The system of background checks for employees, students and volunteers in England and Wales has been streamlined since 2012. In that year, the Criminal Records Bureau (CRB) was merged with the Independent Safeguarding Authority (ISA) under the title of the Disclosure and Barring Service (DBS). This covers most of the workers in the UK; Scotland, which has its own legal system, operates Disclosure Scotland, as operated by the country’s devolved government. In both cases, the process of disclosure of a potential employee’s criminal record is now deemed to be a transparent, open and fair process, benefiting society as a whole, the general public, employers and employees alike.
Probably because of its history, the checks carried out by the DBS are often still referred to as “CRB” checks. In many ways, this is helpful because it is a person’s criminal record which the DBS investigates. As an arm of the Home Office, the service has complete access to all civilian police records relating to any British national. This includes “spent” convictions, where an offence happened long enough ago for it to be irrelevant; these offences, however, are not actually erased from a person’s record, for reasons which will become clear.

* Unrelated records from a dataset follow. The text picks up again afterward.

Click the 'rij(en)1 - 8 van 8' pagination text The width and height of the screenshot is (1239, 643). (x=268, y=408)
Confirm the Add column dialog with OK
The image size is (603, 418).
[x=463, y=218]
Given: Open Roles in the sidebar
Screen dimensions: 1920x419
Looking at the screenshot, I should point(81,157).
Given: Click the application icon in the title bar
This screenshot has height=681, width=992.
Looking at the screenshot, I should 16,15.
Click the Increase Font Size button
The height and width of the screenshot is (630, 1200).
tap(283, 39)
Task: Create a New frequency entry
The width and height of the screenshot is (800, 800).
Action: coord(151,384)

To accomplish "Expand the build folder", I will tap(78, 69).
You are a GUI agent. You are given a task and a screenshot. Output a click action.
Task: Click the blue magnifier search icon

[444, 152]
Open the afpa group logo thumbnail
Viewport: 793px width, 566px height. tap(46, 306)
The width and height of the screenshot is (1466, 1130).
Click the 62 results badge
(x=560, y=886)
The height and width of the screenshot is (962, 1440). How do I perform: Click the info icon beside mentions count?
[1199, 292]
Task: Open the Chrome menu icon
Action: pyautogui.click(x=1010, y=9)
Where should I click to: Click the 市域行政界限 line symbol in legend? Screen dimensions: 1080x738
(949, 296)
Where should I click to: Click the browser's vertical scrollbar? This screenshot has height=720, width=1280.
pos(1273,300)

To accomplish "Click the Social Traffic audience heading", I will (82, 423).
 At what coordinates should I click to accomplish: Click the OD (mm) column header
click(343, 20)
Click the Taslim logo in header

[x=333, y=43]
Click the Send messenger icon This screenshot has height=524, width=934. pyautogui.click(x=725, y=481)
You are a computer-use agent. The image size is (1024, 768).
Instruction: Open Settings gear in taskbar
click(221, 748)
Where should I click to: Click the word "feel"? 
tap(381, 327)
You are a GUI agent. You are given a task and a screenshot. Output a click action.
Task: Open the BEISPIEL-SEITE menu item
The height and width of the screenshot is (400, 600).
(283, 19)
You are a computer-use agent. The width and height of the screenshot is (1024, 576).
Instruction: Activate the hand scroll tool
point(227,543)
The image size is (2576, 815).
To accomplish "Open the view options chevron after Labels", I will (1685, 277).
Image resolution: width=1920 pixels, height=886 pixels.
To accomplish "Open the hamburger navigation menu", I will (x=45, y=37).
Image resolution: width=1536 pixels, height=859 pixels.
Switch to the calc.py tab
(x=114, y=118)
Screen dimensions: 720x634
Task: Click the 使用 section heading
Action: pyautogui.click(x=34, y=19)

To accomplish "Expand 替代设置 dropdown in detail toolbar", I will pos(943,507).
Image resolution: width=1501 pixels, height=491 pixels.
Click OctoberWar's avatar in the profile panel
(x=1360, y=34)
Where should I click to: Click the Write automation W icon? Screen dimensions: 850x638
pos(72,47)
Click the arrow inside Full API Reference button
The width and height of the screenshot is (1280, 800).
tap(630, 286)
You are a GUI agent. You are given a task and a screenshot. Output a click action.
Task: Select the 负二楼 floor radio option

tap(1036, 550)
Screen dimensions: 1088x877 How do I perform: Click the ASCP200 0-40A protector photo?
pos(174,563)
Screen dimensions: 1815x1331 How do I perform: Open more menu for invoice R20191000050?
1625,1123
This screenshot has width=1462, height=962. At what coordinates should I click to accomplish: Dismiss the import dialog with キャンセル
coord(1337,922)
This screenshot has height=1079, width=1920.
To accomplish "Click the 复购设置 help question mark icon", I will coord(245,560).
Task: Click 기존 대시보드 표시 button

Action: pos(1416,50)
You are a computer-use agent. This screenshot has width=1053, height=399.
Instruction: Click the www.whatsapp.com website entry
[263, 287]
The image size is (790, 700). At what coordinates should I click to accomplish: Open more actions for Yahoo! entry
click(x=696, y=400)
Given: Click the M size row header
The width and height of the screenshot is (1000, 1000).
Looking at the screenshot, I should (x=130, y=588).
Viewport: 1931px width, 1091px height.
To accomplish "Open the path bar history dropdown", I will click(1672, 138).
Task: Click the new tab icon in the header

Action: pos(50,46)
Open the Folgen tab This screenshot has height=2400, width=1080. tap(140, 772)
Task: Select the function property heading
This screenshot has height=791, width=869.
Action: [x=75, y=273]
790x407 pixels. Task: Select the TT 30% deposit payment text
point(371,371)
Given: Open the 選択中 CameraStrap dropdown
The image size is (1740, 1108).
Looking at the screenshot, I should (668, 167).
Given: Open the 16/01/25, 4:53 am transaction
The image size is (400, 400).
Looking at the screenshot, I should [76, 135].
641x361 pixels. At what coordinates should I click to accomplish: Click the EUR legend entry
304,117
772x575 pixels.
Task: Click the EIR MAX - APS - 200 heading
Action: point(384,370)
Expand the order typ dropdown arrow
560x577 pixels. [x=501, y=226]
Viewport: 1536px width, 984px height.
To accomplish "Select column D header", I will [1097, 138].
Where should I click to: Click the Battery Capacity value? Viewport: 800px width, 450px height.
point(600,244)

On applying for a job, voluntary post or some types of student placement, it may be necessary for an individual or employing organization to ask the DBS for a background check. Once this has been carried out, the individual in question will received a DBS Certificate UK workers and employers outside of Scotland can refer to in future. These checks do not have an expiry date; the disclosure on the certificate is valid for the day on which the checks were carried out.
Disclosure and Barring
As the name of the service suggests, certain types of disclosure can bar an individual from working in some situations. This automates the vetting process, which had seen a number of individuals in the past employed in jobs where they went on to cause physical or other harm, to members of the public or the institutions they worked for. Indeed, it is hoped that an unsuitable applicant will not apply for positions where a certain level of DBS check is required, saving time as well as potential danger.
This efficiency built into the DBS system means that a certificate will usually reach the applicant within a few working days. Where potential employers have requested the checks, both they and the applicant will receive a copy; for the highest level DBS vetting, the process is usually carried out within 48 hours. As well as allowing organizations to know who they are employing, it gives individuals access to exactly what criminal records are kept relating to their name at the present date.
Basic and Standard DBS Checks
Exactly what is disclosed will depend on the level of check carried out; these are divided into basic, standard and enhanced DBS checks. Basic checks are requested by the individual, and the certificate sent to them in the post; this can then be shown to a potential employer. Basic checks will show up any unspent convictions against a person’s name, and no more. This may help an organization make a final decision when recruiting for staff or volunteers.
Standard checks are carried out at the request of employers, and individuals receive copies of the certificate. Certain types of job and / or workplace require this level of check; criteria for these are set out clearly by the Home Office; positions will be those involving working with children or vulnerable adults, or in workplaces where the employee may come into contact with such people. A standard DBS check will show spent and unspent convictions, plus any cautions, reprimands and warnings; all of these are kept on the Police National Computer (PNC). Standard checks do not reveal “filtered” records.
Enhanced DBS checks reveal everything in standard checks, plus any filtered results. Filters are put in place so that any results relating to certain offences do not appear on basic or standard checks, as they are deemed irrelevant. For enhanced checks, however, all filters are removed. This means that the DBS Certificate UK employers and individuals outside of Scotland receive will show every piece of information held on that individual by the PNC. It is hoped that this level of check will protect the most vulnerable in society, and help employers ensure they have the highest quality workforces.